The model is pruned back based on user set defined misclassification costs functions and penalty. MARS works by first fitting an overly large model with basis functions (forward selection) as long as they improve the fit, with no penalty for inclusion. This can lead to overfitting. The next step is backward elimination step whereby MARS identifies a basis function whose removal will have the least impact on the residual sum of squares; this pruning process is repeated with each basis function in the model.

Basis functions are thus eliminated based on generalized cross-validation error, which is the average squared residual multiplied by a penalty that is proportional to the number of basis functions in model.
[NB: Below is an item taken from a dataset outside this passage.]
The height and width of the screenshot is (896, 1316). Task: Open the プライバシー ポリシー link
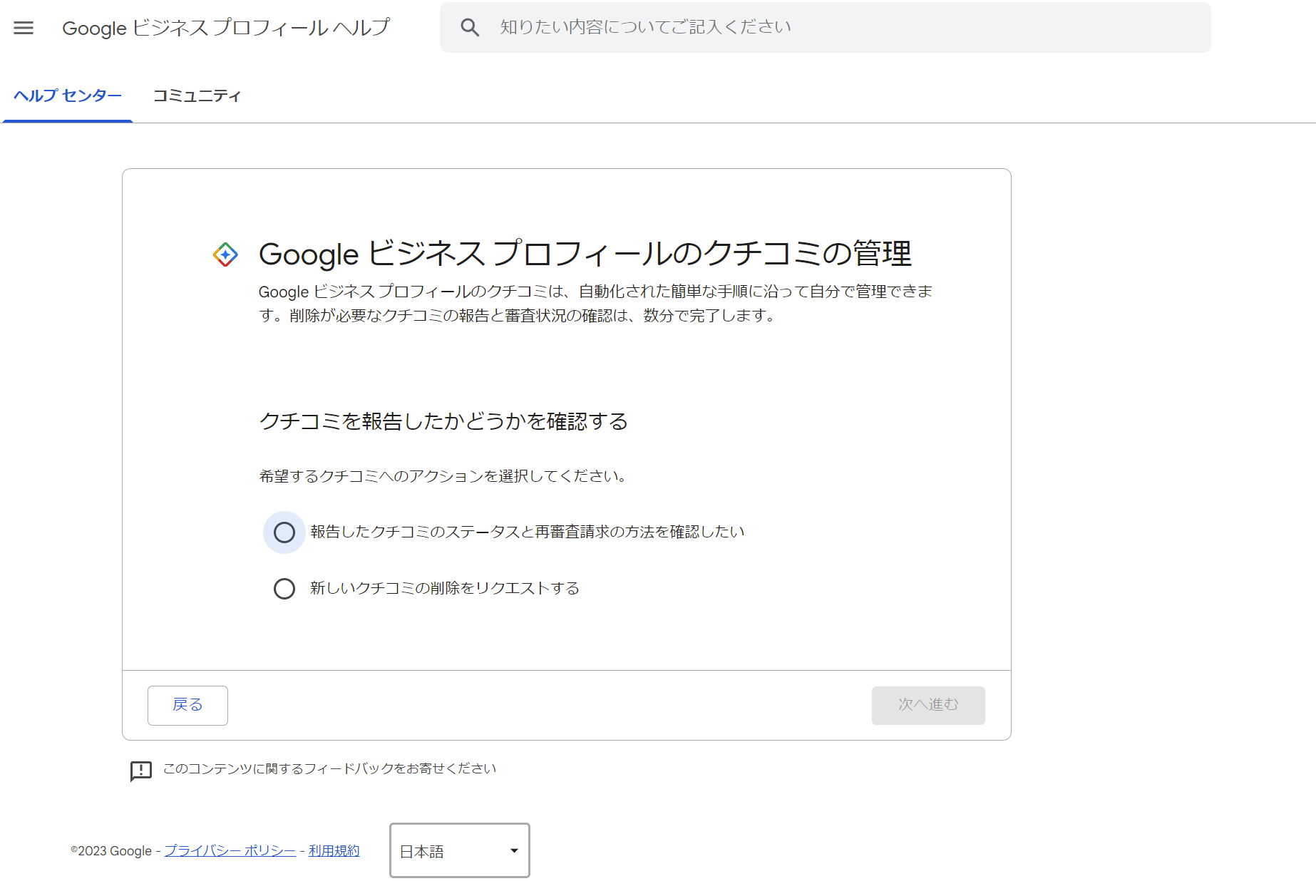pos(230,851)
In this study, the best models were selected using graphical methods, generalized cross-validation procedures and by comparing the area under the receiver operating characteristics values of the learn and test models. The optimal MARS model is the one with the lowest generalized cross validation which is a balance between goodness-of-fit and number of basis functions. In a separate study assessing pharmacokinetic-pharmacodynamic outcomes in a paediatric population (4), even when positive (computer generated variable with 100% correlation with outcome) and negative controls (random generated variables) were added, the algorithms performed very well in recognition.

References

1.Keller PM, Homke R, Ritter C, Valsesia G, Bloemberg GV, Bottger EC. Determination of MIC distribution and epidemiological cutoff values for bedaquiline and delamanid in Mycobacterium tuberculosis using the MGIT 960 system equipped with TB eXiST. Antimicrob Agents Chemother. 2015;59(7):4352-5.

2.Breiman L. Statistical modeling: the two cultures. Statistical Science 2001; 16:199–231.

3.Breiman L. Discussion: Multivariate Adaptive Regression Splines. Ann. Statist. 1991; 19(1), 82-91

4.Swaminathan S, Pasipanodya JG, Ramachandran G, Hemanth Kumar AK, Srivastava S, Deshpande D, et al. Drug Concentration Thresholds Predictive of Therapy Failure and Death in Children With Tuberculosis: Bread Crumb Trails in Random Forests. Clin Infect Dis. 2016;63(suppl 3):S63-S74.